Sorusuyla başlatmış, sonra da derhal:

“Hayır!”

Diye cevaplamış, akabinde sözleşmeyi, LGBT mevzuunda iyice temize çıkarmak için cümle serilerine devam etmiş ama dikkat, daha başka bir maddeye geçmeden ve aynı madde içinde iken şöyle bir hinlik parantezi açıp, şöyle bir hamakat üç noktası koymuştur:

“ ‘CİNSEL YÖNELİM’ kavramı sadece Sözleşme’nin 4. Maddesinde geçmektedir…”

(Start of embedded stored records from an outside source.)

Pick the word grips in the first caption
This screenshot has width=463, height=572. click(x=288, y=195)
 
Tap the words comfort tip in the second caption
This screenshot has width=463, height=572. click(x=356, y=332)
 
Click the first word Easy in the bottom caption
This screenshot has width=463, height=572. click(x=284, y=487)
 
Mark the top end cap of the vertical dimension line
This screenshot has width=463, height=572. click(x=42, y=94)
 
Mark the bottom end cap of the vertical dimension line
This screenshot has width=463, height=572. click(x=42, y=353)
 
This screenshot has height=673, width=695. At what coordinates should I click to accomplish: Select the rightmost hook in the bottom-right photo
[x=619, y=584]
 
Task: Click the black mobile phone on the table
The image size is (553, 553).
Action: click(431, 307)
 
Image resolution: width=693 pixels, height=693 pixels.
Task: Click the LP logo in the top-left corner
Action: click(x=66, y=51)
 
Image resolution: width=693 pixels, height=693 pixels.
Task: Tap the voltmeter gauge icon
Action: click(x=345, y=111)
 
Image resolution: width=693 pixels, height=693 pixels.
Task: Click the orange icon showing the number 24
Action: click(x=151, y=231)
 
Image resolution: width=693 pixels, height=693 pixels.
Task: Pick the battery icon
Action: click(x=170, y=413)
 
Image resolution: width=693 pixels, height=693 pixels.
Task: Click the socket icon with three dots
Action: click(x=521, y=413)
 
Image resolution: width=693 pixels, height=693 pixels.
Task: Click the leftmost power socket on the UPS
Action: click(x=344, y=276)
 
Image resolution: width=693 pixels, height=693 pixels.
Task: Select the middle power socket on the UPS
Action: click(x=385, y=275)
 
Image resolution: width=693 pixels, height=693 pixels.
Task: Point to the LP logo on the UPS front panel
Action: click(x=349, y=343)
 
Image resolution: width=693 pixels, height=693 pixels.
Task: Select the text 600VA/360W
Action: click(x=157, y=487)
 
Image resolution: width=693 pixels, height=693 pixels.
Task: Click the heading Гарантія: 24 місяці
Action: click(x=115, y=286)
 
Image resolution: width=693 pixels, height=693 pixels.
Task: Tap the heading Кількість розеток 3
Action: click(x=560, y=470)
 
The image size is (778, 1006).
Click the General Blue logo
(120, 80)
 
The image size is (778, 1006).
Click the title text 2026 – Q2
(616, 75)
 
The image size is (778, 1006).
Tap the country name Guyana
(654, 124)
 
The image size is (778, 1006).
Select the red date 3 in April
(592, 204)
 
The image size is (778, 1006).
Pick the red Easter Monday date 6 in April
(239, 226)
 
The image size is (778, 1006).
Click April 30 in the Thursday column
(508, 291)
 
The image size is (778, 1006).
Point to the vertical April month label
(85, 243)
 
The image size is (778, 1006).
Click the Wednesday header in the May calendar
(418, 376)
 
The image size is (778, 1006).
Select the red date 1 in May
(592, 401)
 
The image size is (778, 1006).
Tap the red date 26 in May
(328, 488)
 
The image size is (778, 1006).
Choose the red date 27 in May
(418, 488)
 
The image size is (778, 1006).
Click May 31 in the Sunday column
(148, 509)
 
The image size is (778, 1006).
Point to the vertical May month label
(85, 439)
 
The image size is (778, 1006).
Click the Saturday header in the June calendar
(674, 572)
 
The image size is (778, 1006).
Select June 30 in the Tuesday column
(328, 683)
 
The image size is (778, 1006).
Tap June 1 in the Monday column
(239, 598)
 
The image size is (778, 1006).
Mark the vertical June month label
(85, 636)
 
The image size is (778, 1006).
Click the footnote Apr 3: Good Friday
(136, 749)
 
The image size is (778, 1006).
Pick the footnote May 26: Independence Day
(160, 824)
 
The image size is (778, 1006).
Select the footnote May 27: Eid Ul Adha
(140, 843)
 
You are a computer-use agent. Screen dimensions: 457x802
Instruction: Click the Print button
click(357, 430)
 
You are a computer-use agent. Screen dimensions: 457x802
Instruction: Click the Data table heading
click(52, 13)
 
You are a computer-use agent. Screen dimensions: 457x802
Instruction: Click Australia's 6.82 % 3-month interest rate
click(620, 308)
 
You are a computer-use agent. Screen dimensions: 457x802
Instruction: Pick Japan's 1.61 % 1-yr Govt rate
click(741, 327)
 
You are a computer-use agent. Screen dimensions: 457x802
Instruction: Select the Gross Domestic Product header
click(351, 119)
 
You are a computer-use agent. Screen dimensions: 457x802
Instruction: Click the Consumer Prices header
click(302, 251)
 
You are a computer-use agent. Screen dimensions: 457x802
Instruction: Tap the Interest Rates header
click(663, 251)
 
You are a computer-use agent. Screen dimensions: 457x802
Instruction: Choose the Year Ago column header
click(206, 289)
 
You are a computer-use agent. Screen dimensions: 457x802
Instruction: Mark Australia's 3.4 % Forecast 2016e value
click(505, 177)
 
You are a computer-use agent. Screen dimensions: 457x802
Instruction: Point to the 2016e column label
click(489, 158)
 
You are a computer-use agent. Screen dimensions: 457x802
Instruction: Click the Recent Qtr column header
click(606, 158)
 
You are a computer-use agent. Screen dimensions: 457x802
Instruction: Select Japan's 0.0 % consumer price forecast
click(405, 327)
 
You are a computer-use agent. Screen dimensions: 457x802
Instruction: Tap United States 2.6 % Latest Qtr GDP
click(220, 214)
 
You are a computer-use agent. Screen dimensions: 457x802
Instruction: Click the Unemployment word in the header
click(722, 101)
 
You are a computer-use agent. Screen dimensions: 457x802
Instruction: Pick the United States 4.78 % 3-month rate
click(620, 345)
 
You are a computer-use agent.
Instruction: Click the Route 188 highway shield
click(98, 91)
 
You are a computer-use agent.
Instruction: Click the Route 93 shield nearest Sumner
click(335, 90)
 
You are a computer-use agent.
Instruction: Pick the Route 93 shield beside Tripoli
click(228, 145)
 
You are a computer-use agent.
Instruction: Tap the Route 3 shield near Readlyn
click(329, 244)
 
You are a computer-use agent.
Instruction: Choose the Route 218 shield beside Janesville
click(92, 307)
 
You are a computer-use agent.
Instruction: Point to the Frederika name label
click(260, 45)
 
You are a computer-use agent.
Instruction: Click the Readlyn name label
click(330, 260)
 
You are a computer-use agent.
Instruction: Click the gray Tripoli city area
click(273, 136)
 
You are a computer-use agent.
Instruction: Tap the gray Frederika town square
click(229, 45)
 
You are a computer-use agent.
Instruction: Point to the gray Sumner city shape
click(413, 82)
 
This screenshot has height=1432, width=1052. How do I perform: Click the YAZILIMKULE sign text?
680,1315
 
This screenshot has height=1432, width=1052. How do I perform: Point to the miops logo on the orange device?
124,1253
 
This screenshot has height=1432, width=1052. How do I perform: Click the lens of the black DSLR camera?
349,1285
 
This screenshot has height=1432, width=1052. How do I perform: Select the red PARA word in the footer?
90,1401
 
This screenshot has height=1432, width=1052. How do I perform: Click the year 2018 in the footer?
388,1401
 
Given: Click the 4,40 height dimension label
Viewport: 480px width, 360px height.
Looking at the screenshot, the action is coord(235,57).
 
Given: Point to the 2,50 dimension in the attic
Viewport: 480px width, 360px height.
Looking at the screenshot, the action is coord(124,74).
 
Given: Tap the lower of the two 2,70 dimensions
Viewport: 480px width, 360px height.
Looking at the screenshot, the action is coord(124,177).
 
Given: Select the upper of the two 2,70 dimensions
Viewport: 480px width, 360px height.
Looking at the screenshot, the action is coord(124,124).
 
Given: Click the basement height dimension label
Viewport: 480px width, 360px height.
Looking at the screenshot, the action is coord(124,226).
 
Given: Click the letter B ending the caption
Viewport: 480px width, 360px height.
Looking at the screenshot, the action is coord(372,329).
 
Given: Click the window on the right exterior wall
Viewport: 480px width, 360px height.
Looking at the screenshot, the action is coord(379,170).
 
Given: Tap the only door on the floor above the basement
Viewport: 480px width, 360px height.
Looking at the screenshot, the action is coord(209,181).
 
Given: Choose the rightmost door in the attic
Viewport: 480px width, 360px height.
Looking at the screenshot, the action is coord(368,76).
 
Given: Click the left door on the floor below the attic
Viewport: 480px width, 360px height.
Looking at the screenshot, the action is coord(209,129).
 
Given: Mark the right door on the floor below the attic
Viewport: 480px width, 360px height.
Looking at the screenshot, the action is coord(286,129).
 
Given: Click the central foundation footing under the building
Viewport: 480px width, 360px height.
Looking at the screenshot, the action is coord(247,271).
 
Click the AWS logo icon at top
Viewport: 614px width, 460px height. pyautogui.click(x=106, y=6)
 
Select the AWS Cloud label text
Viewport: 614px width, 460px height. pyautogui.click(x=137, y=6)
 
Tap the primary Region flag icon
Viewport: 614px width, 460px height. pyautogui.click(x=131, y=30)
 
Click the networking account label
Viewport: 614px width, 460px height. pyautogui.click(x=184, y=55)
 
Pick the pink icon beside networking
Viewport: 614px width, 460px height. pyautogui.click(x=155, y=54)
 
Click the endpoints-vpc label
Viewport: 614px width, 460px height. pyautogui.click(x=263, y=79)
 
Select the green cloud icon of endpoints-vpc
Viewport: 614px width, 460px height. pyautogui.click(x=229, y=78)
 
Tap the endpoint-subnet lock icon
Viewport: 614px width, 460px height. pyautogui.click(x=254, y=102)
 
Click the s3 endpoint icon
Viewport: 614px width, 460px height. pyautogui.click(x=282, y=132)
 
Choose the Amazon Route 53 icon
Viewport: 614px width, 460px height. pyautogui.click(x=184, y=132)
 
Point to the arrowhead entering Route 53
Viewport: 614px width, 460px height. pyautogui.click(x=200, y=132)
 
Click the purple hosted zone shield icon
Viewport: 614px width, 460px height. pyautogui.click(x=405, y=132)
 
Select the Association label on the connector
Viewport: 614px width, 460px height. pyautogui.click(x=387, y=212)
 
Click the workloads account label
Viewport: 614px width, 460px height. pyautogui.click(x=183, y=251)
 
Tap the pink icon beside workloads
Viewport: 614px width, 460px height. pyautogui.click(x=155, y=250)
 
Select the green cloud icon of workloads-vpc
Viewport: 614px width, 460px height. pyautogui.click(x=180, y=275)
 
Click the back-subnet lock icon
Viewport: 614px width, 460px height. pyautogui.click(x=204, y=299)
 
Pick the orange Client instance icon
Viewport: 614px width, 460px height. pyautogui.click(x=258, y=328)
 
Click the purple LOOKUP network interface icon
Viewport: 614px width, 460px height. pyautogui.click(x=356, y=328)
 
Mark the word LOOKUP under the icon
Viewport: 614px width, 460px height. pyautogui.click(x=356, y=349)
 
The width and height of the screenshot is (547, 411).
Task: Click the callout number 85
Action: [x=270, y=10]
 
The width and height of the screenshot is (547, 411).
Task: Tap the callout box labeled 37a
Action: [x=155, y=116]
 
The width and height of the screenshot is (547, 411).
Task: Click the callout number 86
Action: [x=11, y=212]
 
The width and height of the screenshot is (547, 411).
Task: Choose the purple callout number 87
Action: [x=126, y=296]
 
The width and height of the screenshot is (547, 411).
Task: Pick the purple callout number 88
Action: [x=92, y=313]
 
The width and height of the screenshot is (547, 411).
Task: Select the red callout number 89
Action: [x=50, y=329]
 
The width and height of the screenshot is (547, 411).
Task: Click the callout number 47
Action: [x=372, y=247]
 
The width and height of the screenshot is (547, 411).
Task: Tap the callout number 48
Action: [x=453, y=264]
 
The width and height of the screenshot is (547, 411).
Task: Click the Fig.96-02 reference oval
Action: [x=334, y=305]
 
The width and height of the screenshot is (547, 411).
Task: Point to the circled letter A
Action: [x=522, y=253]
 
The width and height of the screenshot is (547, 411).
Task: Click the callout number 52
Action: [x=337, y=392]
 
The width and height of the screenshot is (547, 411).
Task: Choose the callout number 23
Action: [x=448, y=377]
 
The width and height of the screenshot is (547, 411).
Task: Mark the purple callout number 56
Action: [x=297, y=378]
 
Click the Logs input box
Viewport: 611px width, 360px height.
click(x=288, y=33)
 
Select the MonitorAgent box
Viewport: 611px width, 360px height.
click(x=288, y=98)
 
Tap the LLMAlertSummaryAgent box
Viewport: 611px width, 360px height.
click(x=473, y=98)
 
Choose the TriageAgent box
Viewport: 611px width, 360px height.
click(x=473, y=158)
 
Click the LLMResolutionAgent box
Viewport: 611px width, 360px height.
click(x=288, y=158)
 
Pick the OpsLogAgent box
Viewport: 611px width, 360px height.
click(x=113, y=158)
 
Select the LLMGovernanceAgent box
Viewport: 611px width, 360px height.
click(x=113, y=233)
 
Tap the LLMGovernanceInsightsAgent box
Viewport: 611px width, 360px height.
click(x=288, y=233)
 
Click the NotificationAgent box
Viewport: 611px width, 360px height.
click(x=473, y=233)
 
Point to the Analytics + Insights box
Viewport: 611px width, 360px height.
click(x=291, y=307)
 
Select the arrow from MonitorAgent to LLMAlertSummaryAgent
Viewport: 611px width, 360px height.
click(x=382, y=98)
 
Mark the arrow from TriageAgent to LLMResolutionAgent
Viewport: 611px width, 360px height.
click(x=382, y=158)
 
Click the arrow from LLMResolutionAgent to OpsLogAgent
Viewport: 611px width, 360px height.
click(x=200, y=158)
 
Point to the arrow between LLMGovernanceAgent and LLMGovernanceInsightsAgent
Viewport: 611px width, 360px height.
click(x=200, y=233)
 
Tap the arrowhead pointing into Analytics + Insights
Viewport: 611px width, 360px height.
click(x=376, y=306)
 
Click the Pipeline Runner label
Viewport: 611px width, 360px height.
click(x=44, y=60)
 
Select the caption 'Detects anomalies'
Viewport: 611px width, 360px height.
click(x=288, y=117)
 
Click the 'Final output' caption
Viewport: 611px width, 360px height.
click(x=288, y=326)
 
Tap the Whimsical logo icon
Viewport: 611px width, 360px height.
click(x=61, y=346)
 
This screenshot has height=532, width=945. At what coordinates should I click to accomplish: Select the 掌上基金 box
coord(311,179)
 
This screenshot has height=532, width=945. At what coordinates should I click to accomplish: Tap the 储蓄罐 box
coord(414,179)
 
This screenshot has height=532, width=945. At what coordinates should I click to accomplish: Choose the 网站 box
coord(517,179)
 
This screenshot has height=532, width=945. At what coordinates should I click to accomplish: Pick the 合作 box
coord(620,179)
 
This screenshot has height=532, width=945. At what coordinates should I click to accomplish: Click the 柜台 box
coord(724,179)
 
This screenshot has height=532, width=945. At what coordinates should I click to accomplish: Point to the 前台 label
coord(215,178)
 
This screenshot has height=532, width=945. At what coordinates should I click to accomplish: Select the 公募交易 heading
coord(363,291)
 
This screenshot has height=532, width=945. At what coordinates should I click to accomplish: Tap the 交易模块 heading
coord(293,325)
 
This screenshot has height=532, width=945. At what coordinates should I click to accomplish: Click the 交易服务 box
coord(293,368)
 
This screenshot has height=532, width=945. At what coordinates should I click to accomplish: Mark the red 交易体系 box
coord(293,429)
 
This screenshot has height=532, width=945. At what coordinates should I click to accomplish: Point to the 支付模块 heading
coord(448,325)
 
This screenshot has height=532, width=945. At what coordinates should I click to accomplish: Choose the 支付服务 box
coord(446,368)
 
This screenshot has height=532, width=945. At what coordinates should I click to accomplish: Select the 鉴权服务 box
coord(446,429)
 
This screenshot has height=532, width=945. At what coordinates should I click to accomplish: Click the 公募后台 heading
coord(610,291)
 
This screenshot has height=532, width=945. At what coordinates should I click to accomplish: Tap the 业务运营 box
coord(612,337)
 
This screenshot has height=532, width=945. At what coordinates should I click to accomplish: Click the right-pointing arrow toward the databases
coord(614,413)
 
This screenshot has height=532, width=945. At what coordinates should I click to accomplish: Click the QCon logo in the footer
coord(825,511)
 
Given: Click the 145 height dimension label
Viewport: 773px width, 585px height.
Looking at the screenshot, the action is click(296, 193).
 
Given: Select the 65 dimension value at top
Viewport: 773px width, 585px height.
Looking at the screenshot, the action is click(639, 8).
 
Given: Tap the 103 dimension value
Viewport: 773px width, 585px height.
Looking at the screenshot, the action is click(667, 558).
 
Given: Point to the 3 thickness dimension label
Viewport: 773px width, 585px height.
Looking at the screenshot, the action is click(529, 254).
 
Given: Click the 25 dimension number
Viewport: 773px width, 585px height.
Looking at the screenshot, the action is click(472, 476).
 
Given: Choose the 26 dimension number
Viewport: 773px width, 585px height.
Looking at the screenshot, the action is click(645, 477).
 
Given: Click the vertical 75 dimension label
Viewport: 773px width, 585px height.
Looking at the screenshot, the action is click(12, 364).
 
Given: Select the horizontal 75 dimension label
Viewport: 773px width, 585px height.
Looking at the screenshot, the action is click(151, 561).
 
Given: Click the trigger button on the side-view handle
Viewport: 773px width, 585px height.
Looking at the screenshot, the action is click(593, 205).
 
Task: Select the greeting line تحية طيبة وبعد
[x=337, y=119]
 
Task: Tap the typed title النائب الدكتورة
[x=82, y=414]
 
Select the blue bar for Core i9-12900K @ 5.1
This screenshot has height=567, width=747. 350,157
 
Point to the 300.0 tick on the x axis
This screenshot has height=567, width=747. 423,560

Biz size, mücerret fikir istidadından mahrum kafaların, bakar kör edalarıyla düştükleri hamakatın misali cümlesini kuralım:

“Oturtulduktan sonra tek bir yağlı kazık, koklanan bir bahçe dolusu gülden daha carî ve hakikidir!”

Heyhat!

Biz, İstanbul Sözleşmesi’nin bütününden tüten yağlı kazığı göstermeye çalışıyoruz, KADEM de, İstanbul Sözleşmesi kırıntılarından güya gelen gül kokusunu koklatmaya çalışıyor…

Biz onları galebe çalarsak, yağlı kazıktan herkes selamette olacak… Ama ya onlar bizi galebe çalarsa?